To recover damages in a slip-and-fall case, a plaintiff must prove:
(1) Actual or constructive knowledge of some condition on the premises by the owner-operator;
(2) That the condition posed an unreasonable risk of harm;
(3) That the owner-operator did not exercise reasonable care to reduce or eliminate the risk; and
(4) That the owner-operator's failure to use such care proximately caused the plaintiff's injuries.Keetch v. Kroger Co., 845 S.W.2d 262, 264 (Tex. 1992); Corbin v. Safeway Stores, Inc., 648 S.W.2d 292, 296 (Tex. 1983).
The owner-operator is considered to have constructive knowledge of any premises defects or other dangerous conditions that a reasonably careful inspection would reveal.
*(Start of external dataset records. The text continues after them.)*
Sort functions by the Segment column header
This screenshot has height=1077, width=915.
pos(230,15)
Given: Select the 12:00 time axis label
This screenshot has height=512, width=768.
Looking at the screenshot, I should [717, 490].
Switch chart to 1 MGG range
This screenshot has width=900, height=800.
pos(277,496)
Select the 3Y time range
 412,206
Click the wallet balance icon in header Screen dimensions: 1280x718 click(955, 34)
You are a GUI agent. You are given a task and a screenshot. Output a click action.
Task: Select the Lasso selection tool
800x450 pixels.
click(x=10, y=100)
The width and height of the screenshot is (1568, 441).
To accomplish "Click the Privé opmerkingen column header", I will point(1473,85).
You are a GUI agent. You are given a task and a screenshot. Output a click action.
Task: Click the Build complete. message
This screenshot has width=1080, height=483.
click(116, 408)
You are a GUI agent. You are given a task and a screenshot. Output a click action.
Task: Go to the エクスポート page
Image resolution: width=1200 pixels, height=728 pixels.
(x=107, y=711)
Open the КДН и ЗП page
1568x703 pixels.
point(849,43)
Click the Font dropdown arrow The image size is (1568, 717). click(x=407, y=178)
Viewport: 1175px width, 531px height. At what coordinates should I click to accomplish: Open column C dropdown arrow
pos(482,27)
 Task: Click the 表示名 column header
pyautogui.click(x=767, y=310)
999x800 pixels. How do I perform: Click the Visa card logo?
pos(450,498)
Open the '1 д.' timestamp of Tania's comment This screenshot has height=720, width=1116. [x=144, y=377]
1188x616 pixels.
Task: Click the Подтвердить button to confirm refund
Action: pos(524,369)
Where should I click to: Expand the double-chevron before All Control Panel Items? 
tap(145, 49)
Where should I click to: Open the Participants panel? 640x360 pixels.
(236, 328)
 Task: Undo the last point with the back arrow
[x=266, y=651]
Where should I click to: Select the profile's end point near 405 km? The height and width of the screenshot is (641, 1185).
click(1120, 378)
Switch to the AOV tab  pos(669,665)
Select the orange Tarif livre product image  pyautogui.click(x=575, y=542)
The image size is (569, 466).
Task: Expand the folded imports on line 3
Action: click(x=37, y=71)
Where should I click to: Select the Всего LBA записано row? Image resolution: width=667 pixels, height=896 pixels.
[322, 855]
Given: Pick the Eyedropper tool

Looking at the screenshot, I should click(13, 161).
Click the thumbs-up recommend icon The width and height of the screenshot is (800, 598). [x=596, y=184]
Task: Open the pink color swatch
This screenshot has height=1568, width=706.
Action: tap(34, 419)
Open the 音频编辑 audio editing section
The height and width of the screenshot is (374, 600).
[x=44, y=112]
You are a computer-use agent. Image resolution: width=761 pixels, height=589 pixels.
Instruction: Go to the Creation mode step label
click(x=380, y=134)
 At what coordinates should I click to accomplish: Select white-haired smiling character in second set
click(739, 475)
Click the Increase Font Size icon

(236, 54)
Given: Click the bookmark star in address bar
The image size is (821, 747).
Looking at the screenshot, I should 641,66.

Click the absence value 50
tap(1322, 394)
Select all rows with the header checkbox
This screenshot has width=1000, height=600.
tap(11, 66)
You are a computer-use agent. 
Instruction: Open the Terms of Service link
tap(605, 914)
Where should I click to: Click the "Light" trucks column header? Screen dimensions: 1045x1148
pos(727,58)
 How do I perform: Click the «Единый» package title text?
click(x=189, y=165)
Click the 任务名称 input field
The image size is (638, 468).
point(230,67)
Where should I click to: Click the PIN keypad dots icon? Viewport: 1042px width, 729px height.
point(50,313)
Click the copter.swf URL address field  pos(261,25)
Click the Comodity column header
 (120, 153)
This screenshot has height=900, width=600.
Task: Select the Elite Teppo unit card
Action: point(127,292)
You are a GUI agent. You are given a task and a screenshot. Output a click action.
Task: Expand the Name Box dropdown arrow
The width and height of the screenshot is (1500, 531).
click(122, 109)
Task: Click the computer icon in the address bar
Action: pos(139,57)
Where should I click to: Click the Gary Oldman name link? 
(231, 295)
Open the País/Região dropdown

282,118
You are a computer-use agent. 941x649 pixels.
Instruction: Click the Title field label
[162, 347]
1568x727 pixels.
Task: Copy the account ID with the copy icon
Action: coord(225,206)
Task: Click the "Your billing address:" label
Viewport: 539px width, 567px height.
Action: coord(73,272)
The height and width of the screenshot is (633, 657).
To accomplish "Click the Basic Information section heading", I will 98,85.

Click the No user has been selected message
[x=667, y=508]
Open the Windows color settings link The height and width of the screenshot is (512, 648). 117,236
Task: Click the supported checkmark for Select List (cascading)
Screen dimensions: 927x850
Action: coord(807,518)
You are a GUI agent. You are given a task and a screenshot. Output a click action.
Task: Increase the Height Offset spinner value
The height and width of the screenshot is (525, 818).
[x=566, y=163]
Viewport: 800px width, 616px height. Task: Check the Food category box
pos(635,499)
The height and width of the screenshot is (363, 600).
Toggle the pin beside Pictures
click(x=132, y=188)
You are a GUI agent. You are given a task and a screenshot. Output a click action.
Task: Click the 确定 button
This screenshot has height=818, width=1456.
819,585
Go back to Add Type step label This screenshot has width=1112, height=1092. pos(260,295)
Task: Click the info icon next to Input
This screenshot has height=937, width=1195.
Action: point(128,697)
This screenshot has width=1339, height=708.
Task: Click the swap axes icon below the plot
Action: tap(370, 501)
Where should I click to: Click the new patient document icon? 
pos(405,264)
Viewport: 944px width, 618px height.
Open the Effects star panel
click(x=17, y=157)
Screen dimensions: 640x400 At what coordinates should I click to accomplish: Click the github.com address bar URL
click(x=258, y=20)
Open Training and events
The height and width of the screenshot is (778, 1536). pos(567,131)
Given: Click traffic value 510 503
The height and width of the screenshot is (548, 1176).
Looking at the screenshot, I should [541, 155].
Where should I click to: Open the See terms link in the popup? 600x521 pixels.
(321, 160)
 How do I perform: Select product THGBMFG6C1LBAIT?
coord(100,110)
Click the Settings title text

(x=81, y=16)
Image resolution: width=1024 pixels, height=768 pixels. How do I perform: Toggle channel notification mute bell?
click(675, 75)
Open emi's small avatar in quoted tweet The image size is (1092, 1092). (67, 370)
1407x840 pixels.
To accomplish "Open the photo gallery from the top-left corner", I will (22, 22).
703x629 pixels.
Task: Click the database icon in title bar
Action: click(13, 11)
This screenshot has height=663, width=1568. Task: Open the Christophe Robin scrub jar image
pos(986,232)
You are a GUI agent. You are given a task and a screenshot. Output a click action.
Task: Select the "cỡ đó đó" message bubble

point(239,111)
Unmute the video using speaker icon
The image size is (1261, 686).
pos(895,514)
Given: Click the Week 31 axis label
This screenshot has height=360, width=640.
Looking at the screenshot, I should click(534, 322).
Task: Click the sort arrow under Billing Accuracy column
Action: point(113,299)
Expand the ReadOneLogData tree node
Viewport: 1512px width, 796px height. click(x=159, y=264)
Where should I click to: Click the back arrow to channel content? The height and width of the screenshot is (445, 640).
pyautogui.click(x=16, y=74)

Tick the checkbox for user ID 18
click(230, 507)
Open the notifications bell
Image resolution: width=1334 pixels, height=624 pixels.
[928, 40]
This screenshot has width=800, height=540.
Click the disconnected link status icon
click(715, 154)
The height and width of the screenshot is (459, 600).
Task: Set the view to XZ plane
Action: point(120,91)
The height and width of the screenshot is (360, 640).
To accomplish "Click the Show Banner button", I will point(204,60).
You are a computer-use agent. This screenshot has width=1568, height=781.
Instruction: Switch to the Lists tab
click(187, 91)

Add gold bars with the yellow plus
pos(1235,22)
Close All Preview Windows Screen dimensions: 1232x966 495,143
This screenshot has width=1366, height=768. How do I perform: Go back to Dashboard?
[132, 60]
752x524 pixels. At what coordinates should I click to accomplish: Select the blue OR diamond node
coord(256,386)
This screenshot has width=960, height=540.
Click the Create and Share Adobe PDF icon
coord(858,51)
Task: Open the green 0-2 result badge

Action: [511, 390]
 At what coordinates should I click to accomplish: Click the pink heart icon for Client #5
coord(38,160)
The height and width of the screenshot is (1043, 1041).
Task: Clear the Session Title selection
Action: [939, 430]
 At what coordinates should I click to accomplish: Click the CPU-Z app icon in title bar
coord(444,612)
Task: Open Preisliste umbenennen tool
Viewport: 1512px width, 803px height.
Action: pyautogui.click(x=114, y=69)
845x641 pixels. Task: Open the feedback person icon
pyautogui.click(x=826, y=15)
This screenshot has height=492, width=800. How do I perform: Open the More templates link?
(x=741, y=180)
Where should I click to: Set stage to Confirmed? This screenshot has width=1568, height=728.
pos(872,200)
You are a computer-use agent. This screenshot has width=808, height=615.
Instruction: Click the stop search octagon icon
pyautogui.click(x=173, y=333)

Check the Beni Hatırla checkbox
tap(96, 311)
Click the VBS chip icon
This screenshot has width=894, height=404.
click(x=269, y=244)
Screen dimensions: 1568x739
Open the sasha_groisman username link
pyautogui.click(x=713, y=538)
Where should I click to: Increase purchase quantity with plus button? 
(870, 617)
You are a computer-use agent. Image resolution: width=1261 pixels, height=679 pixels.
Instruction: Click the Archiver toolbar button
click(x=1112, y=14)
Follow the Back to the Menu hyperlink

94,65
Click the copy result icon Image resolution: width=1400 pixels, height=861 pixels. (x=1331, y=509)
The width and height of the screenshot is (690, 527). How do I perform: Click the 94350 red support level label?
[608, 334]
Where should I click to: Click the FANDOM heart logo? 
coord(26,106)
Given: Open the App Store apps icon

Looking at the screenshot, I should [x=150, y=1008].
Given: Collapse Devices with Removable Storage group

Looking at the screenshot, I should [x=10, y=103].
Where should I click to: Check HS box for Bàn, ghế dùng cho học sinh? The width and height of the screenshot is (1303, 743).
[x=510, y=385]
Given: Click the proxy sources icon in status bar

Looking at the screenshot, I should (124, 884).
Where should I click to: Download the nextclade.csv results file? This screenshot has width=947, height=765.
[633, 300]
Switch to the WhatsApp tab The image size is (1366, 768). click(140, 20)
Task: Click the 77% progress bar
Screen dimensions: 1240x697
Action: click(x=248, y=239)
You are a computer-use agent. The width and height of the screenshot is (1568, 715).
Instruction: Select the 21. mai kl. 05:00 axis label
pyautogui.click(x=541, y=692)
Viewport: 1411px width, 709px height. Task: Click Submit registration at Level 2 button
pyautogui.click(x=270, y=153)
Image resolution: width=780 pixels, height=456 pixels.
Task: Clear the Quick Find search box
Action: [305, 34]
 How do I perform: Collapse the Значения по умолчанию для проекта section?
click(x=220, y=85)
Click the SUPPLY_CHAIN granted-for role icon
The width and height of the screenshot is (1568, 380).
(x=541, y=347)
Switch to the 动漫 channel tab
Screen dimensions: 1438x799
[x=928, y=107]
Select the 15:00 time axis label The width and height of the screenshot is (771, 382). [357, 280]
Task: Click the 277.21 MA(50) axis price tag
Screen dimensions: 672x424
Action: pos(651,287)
Corbin, 648 S.W.2d at 295.
Because an invitee's suit against a premises owner-operator is a simple negligence action, the standard of care required of the owner-occupier toward its invitees is the ordinary care that a reasonably prudent person would exercise under the same or similar circumstances. Id. at 295.
The owner-operator's liability to an invitee depends, not on whether a specific set of facts or a specific breach of duty is established, but on whether the owner-operator acted reasonably in light of what it knew or should have known about the risks associated with the condition on the premises. Id.